Rethinking RAG: Prioritizing a Structured Index
Regarding why he doesn’t directly use the mainstream technique of Retrieval-Augmented Generation (RAG), Karpathy provided an explanation based on practical experience. RAG is typically used to address the problem of handling large-scale knowledge bases that exceed the context window limit. It works by using vector search to find relevant document chunks and then feeding them to an LLM to generate an answer.
Karpathy stated that with the current scale of his knowledge base (about 100 articles, 400,000 words), the LLM can effectively maintain its own index files and document summaries. When querying, the LLM directly reads these structured indices and summaries, and the results are already satisfactory. The LLM-maintained Wiki is itself a highly compressed and structured representation of knowledge. Compared to vectorizing raw documents for retrieval, this method is logically superior. This does not negate the value of RAG, but suggests that in the context of personal knowledge management, prioritizing the construction of a well-structured, LLM-maintained Wiki may be a more pragmatic path than immediately implementing a complex RAG system.
Four Core Workflows
In his Gist file, Karpathy breaks down the entire workflow into four key operations:
- Ingest: When new material is added, the LLM incrementally processes it, updating relevant Wiki pages and maintaining internal links without needing to rebuild the entire knowledge base.
- Query: As the most common operation, users can ask complex questions. The LLM searches the Wiki and synthesizes content from multiple articles to generate an answer. Valuable query results can be “archived” back into the Wiki, enabling self-enhancement and continuous accumulation of the knowledge base.
- Lint: The LLM periodically performs a “health check” on the entire Wiki, looking for information conflicts, outdated content, orphaned pages, or potential knowledge connections that could be made but haven’t been.
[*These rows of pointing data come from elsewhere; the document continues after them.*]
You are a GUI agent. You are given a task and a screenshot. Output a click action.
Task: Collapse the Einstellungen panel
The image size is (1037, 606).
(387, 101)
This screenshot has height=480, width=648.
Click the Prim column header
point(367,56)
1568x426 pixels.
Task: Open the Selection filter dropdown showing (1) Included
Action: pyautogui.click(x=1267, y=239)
Its function is similar to a code linter, aiming to ensure the consistency and integrity of the knowledge base.
- Extra Tools: Karpathy also built a small search engine that can be used via a web interface or as a command-line tool for the LLM to call when handling larger-scale queries.
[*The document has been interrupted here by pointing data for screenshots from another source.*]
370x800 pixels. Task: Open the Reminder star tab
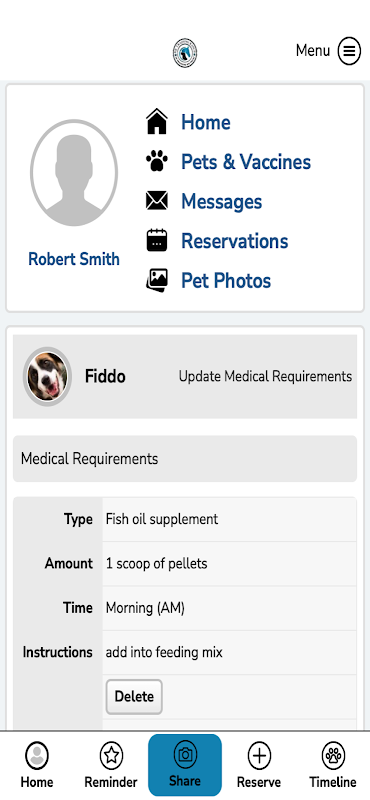(x=111, y=765)
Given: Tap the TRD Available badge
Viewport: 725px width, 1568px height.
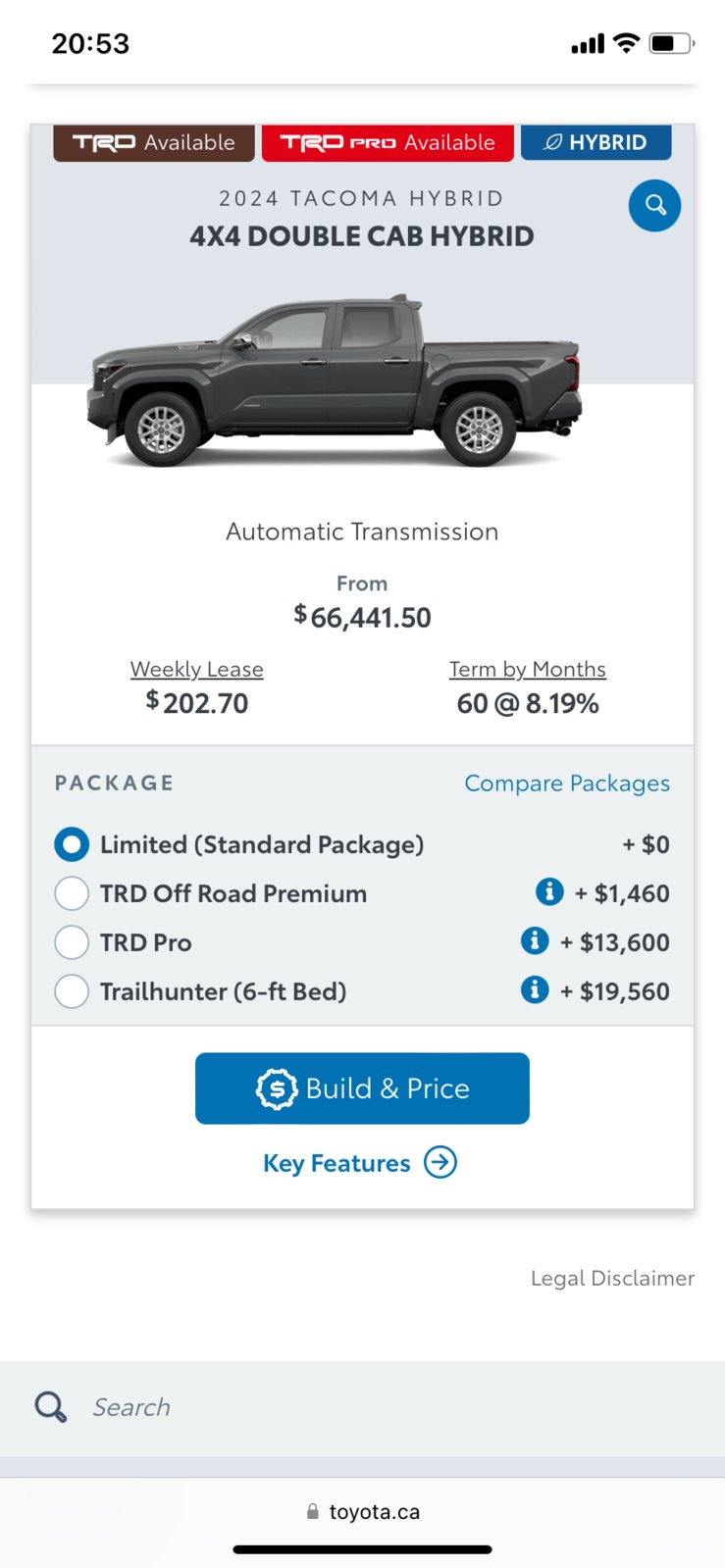Looking at the screenshot, I should click(154, 142).
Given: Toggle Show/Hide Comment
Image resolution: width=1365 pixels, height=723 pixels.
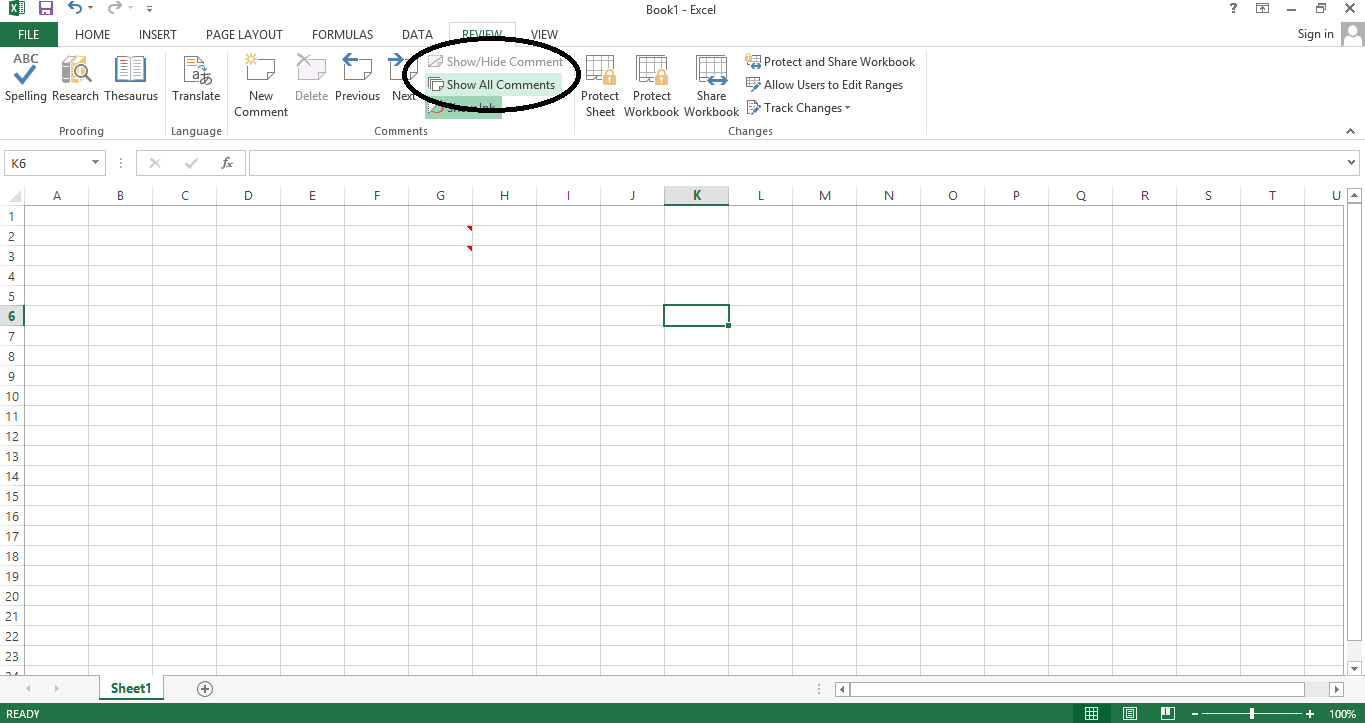Looking at the screenshot, I should (496, 61).
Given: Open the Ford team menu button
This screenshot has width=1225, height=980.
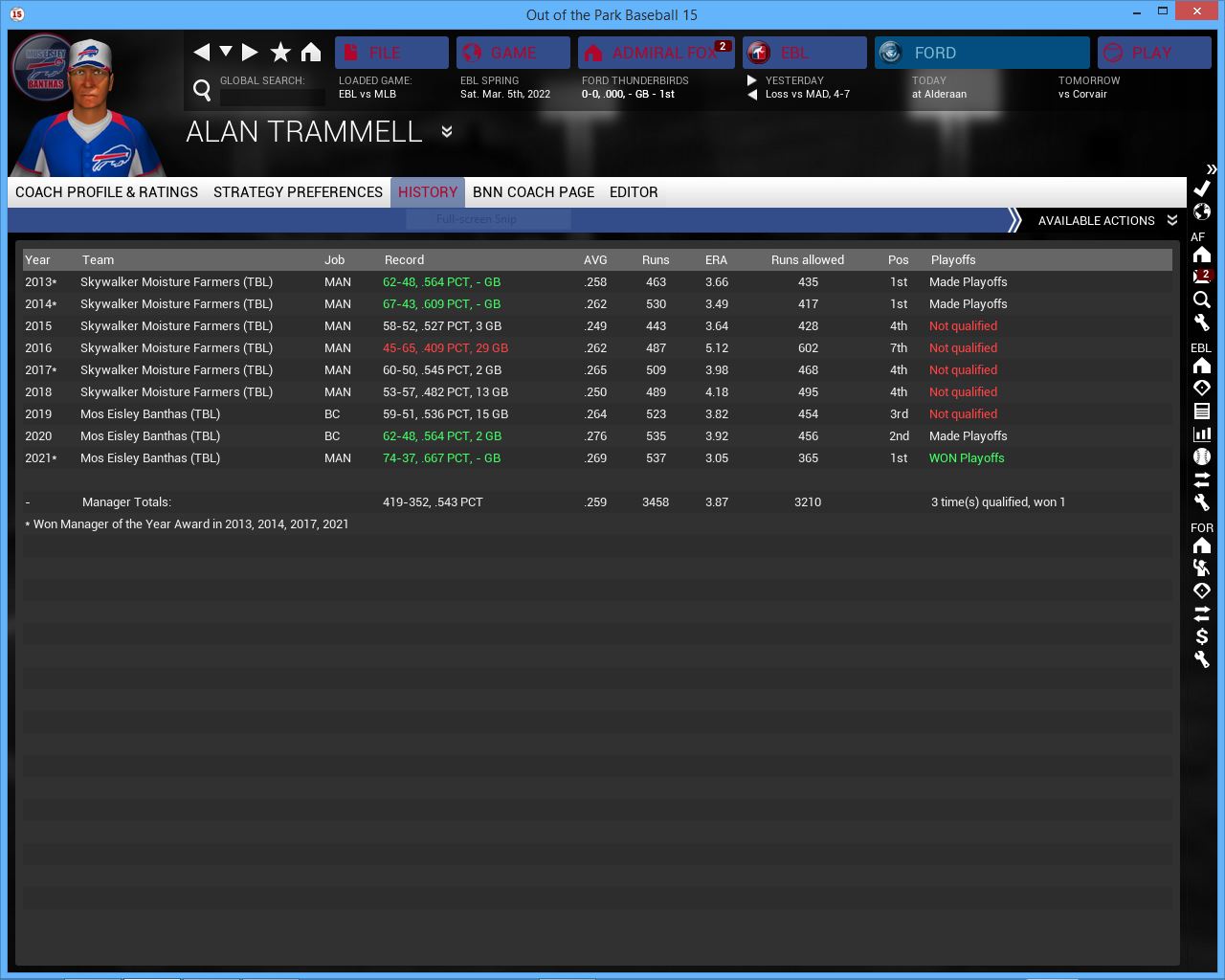Looking at the screenshot, I should (x=982, y=53).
The “Idea File”: Advocating for Conceptual Sharing Over Code
Karpathy’s choice to publish an “idea file” on GitHub Gist rather than open-sourcing a specific tool sends an important signal. He believes that in an era of increasingly powerful AI Agents, sharing clear architectural ideas, workflow logic, and design decisions is more valuable than sharing specific code implementations. This is because a powerful AI Agent can generate customized implementation code for each user based on this “idea file.”
This philosophy received a rapid response from the community. After his Gist was published, the comments section quickly filled with various community-driven implementations, including integrations for specific models, extensions with semantic search layers, and Git-based version tracking implementations, validating the model of “clear ideas driving rapid implementation.”
Karpathy concluded that while his current implementation is a “rough collection of scripts,” it holds immense potential for creating a disruptive new product. This shift from “manipulating code” to “manipulating knowledge” offers a reference for all knowledge workers: positioning LLMs as long-term collaborative knowledge partners, rather than simple query tools, will be the mainstream form of knowledge work in the future.